"Put Your Hands Up 4 Detroit" (formatted as "Put Your Hands Up for Detroit" outside Benelux) is a song written and produced by Dutch electronic producer and DJ Fedde le Grand. It samples Matthew Dear and Disco D's "Hands Up for Detroit".

History
The song was released in the Netherlands by Flamingo Recordings first on 26 June 2006, peaking at number four in the Dutch Top 40. It was released in the rest of Europe (UK excluded) in August 2006, and enjoyed steadily increasing popularity.

In the United Kingdom, the single originally reached number one on the UK Dance Chart and fifty three on the UK Singles Chart before being released on CD, from 12-inch vinyl and digital download sales alone. It was given a full release in Britain on 23 October 2006 and leapt to number two on the chart, selling 46,000 copies. The following week, the song climbed to number one. It remained at number one for one week before being knocked out by "The Rose" by Westlife. The single went on to be the UK's 20th best selling single of the year.

In both the United Kingdom and Australia, the song was released as "Put Your Hands Up for Detroit", with "4" replaced with "for". The song was also remixed in the UK, Germany and Spain and included verses from rappers Bizarre and King Gordy.

Lyrics
After some confusion regarding the correct lyrics to the song, Fedde Le Grand confirmed on his official website the sampled lyrics are, "put your hands up for Detroit, our lovely city", as opposed to "I love this city". The same lyrics or samples are used in Matthew Dear and Disco D's 1999 release "Hands Up for Detroit".

Music video
The video is available in two versions, a regular cut and late-night one with extended footage, and is directed by Marcus Adams and produced by Lara Schachat. It is set in Detroit, Michigan, in 2027 and features a Kubrick-type of science lab where gynoid technicians create multiple androids.
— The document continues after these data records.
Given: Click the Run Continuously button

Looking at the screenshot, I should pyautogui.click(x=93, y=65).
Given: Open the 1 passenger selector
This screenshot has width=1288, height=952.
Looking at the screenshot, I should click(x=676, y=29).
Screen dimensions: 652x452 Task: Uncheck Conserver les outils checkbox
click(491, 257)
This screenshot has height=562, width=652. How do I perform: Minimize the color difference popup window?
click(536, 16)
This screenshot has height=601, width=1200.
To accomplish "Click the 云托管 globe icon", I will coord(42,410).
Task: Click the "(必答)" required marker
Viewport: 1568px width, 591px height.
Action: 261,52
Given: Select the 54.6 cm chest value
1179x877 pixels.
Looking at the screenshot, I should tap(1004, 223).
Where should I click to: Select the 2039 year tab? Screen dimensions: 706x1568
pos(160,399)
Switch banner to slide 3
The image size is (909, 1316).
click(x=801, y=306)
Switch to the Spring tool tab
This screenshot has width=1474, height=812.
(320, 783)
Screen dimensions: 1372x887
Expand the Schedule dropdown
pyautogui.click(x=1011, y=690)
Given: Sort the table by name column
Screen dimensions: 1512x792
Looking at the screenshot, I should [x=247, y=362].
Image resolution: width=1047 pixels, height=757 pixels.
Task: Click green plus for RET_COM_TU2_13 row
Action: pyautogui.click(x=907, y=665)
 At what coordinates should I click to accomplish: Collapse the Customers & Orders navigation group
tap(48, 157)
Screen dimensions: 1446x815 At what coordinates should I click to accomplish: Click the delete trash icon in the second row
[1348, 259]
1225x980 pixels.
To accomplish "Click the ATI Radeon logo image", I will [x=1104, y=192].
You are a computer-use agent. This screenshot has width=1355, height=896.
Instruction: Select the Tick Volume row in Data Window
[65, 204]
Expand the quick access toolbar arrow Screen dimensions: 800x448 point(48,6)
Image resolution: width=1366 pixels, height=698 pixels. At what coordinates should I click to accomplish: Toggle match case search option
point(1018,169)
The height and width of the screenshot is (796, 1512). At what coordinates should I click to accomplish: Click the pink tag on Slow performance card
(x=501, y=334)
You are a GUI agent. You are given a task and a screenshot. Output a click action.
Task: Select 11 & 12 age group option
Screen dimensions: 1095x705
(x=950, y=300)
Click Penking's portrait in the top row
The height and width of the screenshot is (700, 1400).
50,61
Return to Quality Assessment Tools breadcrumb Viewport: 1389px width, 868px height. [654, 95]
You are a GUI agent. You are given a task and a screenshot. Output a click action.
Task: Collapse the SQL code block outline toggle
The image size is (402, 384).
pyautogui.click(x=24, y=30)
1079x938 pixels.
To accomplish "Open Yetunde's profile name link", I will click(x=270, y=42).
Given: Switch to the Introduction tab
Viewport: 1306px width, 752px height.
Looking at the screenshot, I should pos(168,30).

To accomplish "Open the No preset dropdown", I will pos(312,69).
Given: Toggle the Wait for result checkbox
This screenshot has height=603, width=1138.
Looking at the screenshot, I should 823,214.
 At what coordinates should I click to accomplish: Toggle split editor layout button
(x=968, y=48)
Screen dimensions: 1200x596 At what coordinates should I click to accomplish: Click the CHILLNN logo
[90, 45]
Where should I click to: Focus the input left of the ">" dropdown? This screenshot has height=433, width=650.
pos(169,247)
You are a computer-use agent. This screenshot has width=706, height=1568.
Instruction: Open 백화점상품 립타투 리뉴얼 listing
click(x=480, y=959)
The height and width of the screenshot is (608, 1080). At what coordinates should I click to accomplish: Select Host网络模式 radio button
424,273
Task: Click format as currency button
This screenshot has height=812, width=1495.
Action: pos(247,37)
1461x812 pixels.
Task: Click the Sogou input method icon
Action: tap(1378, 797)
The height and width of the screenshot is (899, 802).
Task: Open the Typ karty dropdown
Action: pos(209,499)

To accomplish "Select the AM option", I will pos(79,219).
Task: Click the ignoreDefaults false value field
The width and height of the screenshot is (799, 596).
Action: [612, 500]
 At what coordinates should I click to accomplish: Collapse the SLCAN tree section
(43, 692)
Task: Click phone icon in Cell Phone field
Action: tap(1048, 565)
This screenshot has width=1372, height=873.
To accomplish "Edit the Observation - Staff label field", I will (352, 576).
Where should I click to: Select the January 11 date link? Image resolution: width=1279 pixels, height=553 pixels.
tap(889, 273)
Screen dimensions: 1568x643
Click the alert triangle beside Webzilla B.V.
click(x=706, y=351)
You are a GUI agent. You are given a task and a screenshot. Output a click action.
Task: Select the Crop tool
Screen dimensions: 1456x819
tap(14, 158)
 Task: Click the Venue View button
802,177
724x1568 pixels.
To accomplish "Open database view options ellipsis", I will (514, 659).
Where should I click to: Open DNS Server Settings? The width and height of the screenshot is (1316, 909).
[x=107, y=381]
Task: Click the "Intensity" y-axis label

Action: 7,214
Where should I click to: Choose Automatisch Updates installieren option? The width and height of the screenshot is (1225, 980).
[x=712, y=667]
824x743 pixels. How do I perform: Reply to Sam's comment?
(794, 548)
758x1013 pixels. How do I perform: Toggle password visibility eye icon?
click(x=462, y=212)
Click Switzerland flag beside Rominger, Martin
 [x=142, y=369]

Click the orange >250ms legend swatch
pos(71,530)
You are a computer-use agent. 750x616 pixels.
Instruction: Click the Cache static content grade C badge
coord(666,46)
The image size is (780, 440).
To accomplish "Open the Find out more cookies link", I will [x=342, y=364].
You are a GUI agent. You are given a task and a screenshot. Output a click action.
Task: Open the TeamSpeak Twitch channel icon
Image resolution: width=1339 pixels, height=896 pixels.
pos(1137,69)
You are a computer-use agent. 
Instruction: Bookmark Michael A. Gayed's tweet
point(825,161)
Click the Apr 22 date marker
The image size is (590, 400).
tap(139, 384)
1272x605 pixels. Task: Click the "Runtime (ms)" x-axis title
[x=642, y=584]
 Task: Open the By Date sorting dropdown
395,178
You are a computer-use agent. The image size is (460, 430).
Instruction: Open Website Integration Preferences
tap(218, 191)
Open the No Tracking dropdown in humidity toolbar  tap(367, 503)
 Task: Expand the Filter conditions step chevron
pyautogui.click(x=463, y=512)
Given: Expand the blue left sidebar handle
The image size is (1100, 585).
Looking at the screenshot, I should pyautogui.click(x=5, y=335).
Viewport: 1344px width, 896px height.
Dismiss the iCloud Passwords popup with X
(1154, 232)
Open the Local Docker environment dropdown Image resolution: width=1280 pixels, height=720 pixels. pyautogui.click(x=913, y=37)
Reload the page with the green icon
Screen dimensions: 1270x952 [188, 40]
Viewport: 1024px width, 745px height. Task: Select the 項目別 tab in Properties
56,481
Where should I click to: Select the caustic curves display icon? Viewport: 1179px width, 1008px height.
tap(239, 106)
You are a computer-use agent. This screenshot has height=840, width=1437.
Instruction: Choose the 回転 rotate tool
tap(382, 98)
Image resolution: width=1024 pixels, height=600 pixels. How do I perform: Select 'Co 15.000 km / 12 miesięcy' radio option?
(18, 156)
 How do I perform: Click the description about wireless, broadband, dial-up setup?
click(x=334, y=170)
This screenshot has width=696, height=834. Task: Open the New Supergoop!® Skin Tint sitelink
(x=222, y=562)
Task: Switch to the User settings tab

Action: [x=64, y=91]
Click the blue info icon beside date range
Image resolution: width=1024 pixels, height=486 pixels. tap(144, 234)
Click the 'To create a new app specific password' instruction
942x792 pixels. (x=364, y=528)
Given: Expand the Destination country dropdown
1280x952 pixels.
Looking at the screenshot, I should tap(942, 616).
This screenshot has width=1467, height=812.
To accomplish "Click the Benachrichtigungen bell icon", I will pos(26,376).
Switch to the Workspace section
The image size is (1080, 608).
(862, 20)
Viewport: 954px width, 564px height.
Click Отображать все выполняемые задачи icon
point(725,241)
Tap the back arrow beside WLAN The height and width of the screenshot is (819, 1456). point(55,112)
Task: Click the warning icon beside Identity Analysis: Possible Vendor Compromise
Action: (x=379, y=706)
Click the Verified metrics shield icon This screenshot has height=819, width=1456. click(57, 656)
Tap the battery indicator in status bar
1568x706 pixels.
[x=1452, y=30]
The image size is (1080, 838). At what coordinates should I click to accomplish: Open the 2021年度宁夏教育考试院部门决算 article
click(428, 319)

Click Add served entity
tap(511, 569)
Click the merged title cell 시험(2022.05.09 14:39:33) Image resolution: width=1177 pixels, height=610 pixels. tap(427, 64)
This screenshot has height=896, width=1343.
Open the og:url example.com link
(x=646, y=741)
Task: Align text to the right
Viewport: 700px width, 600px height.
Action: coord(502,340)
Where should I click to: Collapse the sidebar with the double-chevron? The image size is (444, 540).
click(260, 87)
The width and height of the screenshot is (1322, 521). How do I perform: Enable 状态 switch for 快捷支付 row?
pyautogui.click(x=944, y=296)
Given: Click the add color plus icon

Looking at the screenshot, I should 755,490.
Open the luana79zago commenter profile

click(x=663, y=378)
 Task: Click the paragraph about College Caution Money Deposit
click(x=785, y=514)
For every android they create, they test its reaction to the gynoids stripping; the first android has a meltdown; the second flirts with a male doctor (a cameo of Fedde le Grand) instead of looking at the girls; the third time it works, but he discovers that he is a robot instead of human so he escapes, causing a system shutdown protocol to be activated, shutting down the gynoids. After this the runaway android is shut down by remote terminate.

The video was filmed in the vacant offices of what used to be the headquarters of the Safeway supermarket chain at Hayes, Hillingdon. The building in which the android is built was the mainframe operations room, refurbished by the supermarket before its demise, at an estimated £5M. The alphanumeric grid layout of the room, used to record cable and pipework, can be seen as the android is built. The rest of the video is shot in the building, known as Safeway 2, formerly holding IT functions.  It is now used by Rackspace hosting.

Track listings

Dutch and Belgian CD single (Spinnin'; ARS Productions)
 "Put Your Hands Up 4 Detroit" (radio edit)
 "Put Your Hands Up 4 Detroit" (extended mix)
 "Put Your Hands Up 4 Detroit" (dub mix)

German, Austrian, and Swiss CD single (Kontor)
 "Put Your Hands Up for Detroit" (radio edit) – 2:22
 "Put Your Hands Up for Detroit" (featuring King Gordy and Bizarre of D12) – 3:05
 "Put Your Hands Up for Detroit" (club mix) – 6:37
 "Put Your Hands Up for Detroit" (DJ Delicious & Till West Remix) – 6:23
 "Put Your Hands Up for Detroit" (TV Rock and Dirty South Melbourne Militia Remix) – 6:50

UK 12-inch single (Data)
A1. "Put Your Hands Up for Detroit" (club mix)
A2. "Put Your Hands Up for Detroit" (DJ Delicious & Till West Remix)
B1. "Put Your Hands Up for Detroit" (TV Rock and Dirty South Melbourne Militia Remix)
B2. "Put Your Hands Up for Detroit" (Claude Von Stroke Packard Plant Remix)
B3. "Put Your Hands Up for Detroit" (acapella)

UK CD1 (Data)
 "Put Your Hands Up for Detroit" (radio edit)
 "Put Your Hands Up for Detroit" (club mix)
 "Put Your Hands Up for Detroit" (TV Rock and Dirty South Melbourne Militia Remix)
 "Put Your Hands Up for Detroit" (DJ Delicious & Till West Remix)
 "Put Your Hands Up for Detroit" (Soul Central Loves Detroit Remix)
 "Put Your Hands Up ... ???"
 "Put Your Hands Up for Detroit" (video—daytime version)
 "Put Your Hands Up for Detroit" (video—latre night version)

UK CD2 (Data)
 "Put Your Hands Up for Detroit" (radio edit)
 "Put Your Hands Up for Detroit" (featuring King Gordy and Bizarre of D12)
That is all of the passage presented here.